Andy Cowper on workforce as the biggest issue facing the NHS currently

Workforce is the biggest issue facing the NHS right now. Funding is not fully sorted, at all (particularly capital funding), but as I have previously written, the Treasury Munchkins’ expressed preference for inadequate NHS funding increases is swiftly followed by a revealed preference for coming up with the cash when Munchkin feet are held to the fire of DEL breach reality.

Treasury Munchkins in ‘not deities’ shock

(Fellow fans of the Treasury Munchkin community may have taken some delight in their pearl-clutching response to the maverick capital “long-lifing” accountancy tricks used by or recommended to many NHS trusts.

I would hope that with this, we could finally put to bed the notion of “Treasury” as being God-like superpowers with mystical powers, and regard them as what they rightly are, as I wrote: the banking function of government. They are not omniscient or omnipotent. They are, at best, accountants, and on the basis of this, not particularly well-informed or streetwise ones.)

Workforce is issue number one right now, as I suggested back in 2017 in my five linked pieces of the biggest problems facing the NHS. (Five Easy Pieces they weren’t.)

Mind the gap

This week’s publication of ”Closing The Gap”, a definitive joint report on the subject between the holy trinity of health thinktanks, Health Foundation, King’s Fund and Nuffield Trust, reminds us of the fact.

It is an excellent and comprehensive piece of work. And it makes it clear that, as I wrote in 2017, “the first of Cowper’s Universal Laws Of Healthcare: while solving a workforce crisis is neither cheap, nor easy nor quick, it is straightforward. You find out why people are leaving early, and you fix that (see the later “culture” instalment in this series); and you spend a lot of money and a great deal of care on recruiting more of the right kind of people into the right kind of careers and roles”.

It’s straightforward. It’s expensive. It’s not quick. And it’s not cheap. “Closing The Gap” puts a price of just slightly under a billion pounds by 2023-24, which is one-twentieth of the promised funding increase.

King’s Fund chief executive Richard Murray told HSJ that the money should not come out of that £20 billion, however: “[You] could take it off the £20.5bn, but if you do that, it would mean it isn’t there for the other promises made in the long-term plan.
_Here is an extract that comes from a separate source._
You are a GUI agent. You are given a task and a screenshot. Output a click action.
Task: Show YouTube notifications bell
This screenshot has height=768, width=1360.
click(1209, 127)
Almost all workforce issues were parked for the workforce implementation plan. [This was] probably unnecessary and probably a mistake.”

Localism in workforce planning?

The latest word from the centre, in the joint letter from NHS Engroovement-Improveland co-chair (pro tem) Baroness Harding and national executive lead Julian Hartley suggests that local areas will be given much greater control over NHS workforce policy with responsibilities being devolved to local areas from national bodies.
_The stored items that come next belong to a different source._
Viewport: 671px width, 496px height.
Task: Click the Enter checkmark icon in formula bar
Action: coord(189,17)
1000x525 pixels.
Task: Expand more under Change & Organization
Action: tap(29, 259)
So for workforce, will localism prove more effective than central planning? Mmmmmmm. It is interesting that all the long-term plan had to say about workforce was that ”an implementation plan is en route, chaps, don’t panic!”
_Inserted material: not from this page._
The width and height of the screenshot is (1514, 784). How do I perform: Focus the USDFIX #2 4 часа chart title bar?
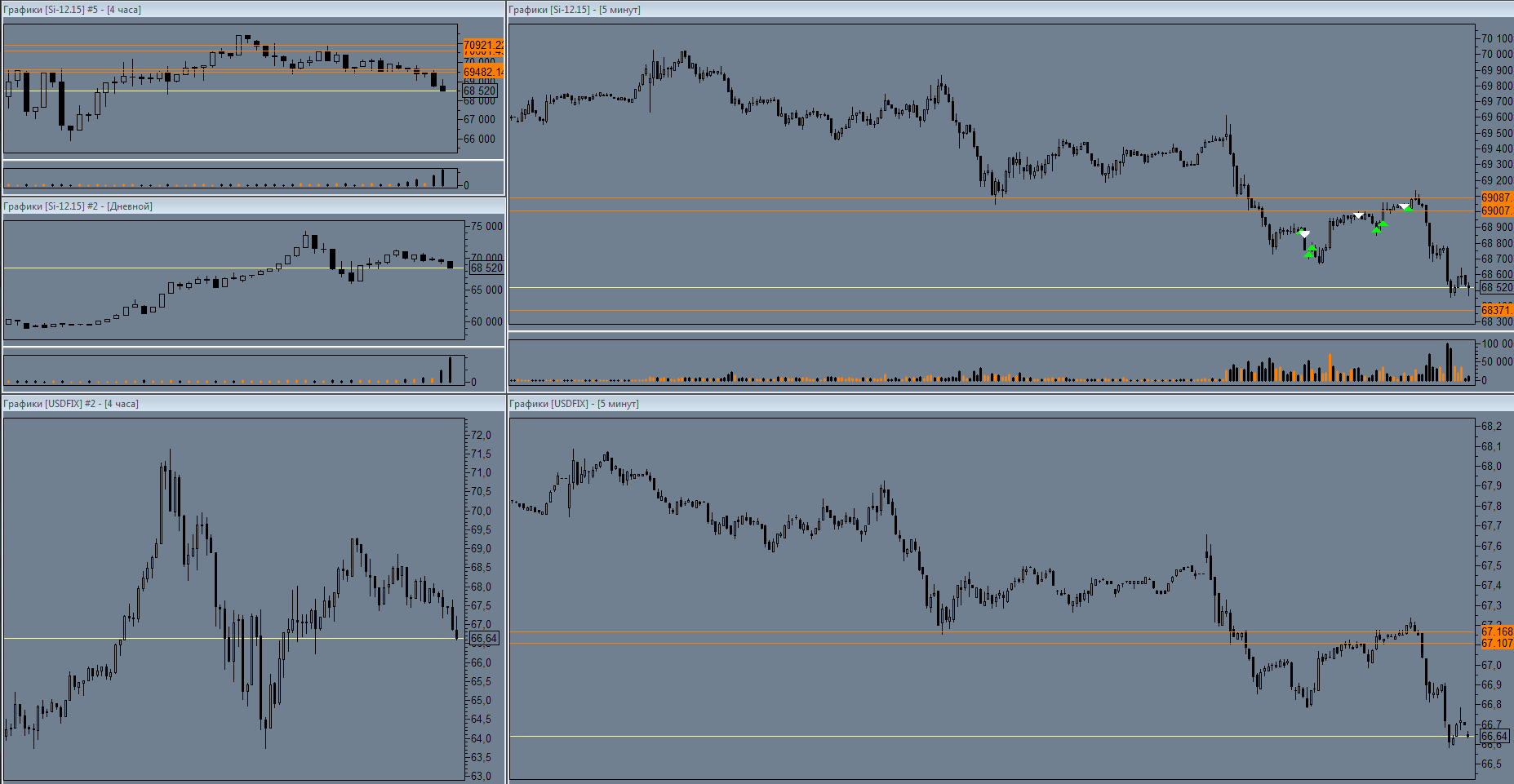72,404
Baroness Harding’s invitation by the prime minister to lead the development of the workforce implementation plan can look an awful lot like a hospital pass.

The taper trap

The NHS needs more staff. It needs to retain its current staff and try to get them to do more. And the annual allowance taper on pensions has produced some, seriously perverse incentives for consultants, as this Twitter thred by Financial Times pension correspondent Josephine Cumbo neatly encapsulates.

If this is not resolved, then the likelihood of improvement on waiting times is more than remote. The National Audit Office this week described progress on this agenda as insufficient.

Helpfully, the NAO put a one-off price of £700 million to cut the waiting list to its March 2018 level – which is a target NHS bosses originally set the system to achieve by this month in the 2018-19 planning guidance. And as my colleague James Illman points out, the system has tacitly acknowledged that it is going to miss that target too.

Towards a geonomics view: a call to long-term plan action

I almost got to the end of this column without mentioning our PC-World-loyalty-card-toting Secretary Of State For The Time Being, Matt ‘Ancock. But the sheer poetic beauty of his announcements this week about his genetic testing showing that he is at a 15 per cent higher risk of prostate cancer by the age of 75 (50 per cent higher than average) cannot pass unremarked.

Far better scientists than I have micturated from appropriate heights on his interpretation of the results.

In the spirit of national unity that we all so sorely need, I want to offer Mr ‘Ancock some heartening news of a fellow-geonomics testing veteran. The veteran in question is, of course, me.

Using extensive genetic testing, I have discovered that I am at 100 per cent risk of mortality from a medical condition known as “death”. The margin of error in this test prediction is marginal. Obviously, this news alarmed me greatly. I instantly went onto the most digital app I could find and booked a video consultation appointment with my GP to discuss what preventative strategies my mobile phone can deploy to remove my risk of this so-called “death”.

Readers can be reassured that I won’t take “death” lying down, and I pledge to all HSJ readers that I will not miss a single one of my NHS “death” screening appointments. Every little helps.